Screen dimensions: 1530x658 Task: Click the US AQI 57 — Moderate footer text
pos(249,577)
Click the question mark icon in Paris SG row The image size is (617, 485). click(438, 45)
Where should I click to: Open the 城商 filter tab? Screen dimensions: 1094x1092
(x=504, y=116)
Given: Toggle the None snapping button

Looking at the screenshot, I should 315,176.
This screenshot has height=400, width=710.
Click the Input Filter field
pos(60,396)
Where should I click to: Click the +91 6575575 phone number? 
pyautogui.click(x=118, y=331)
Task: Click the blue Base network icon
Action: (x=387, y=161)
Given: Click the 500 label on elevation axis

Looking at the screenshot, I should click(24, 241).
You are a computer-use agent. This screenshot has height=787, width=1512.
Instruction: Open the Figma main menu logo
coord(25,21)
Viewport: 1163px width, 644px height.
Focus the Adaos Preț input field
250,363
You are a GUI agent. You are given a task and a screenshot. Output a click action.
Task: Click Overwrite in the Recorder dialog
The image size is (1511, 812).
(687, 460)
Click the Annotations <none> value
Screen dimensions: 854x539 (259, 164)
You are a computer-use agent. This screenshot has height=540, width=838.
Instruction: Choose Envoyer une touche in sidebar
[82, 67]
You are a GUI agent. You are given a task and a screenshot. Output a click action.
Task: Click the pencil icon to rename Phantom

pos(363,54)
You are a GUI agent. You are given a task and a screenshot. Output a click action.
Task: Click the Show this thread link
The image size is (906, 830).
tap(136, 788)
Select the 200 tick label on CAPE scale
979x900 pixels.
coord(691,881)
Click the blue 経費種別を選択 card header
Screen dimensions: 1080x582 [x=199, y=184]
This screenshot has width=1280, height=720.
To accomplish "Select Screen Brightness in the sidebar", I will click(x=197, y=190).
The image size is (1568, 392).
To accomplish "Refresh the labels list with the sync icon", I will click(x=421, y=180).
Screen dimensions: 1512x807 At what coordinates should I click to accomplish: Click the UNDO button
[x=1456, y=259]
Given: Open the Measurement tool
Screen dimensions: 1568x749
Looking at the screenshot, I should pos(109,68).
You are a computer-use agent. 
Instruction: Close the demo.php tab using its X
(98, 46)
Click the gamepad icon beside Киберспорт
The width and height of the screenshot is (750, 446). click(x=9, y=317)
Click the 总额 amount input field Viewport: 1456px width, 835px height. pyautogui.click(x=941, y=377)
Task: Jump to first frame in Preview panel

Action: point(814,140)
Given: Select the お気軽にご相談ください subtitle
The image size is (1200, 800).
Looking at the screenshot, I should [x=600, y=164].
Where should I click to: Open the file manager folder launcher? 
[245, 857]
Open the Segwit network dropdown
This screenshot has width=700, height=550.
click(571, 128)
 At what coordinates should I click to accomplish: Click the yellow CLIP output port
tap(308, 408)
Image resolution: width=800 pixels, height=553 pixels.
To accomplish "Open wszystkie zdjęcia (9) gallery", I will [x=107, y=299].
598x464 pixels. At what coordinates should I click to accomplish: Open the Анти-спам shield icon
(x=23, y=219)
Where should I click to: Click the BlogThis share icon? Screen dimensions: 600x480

※

### About this exercise
A single number is the whole answer here: how many lines of the material include "Viewport" as a word or string?

### Response area
2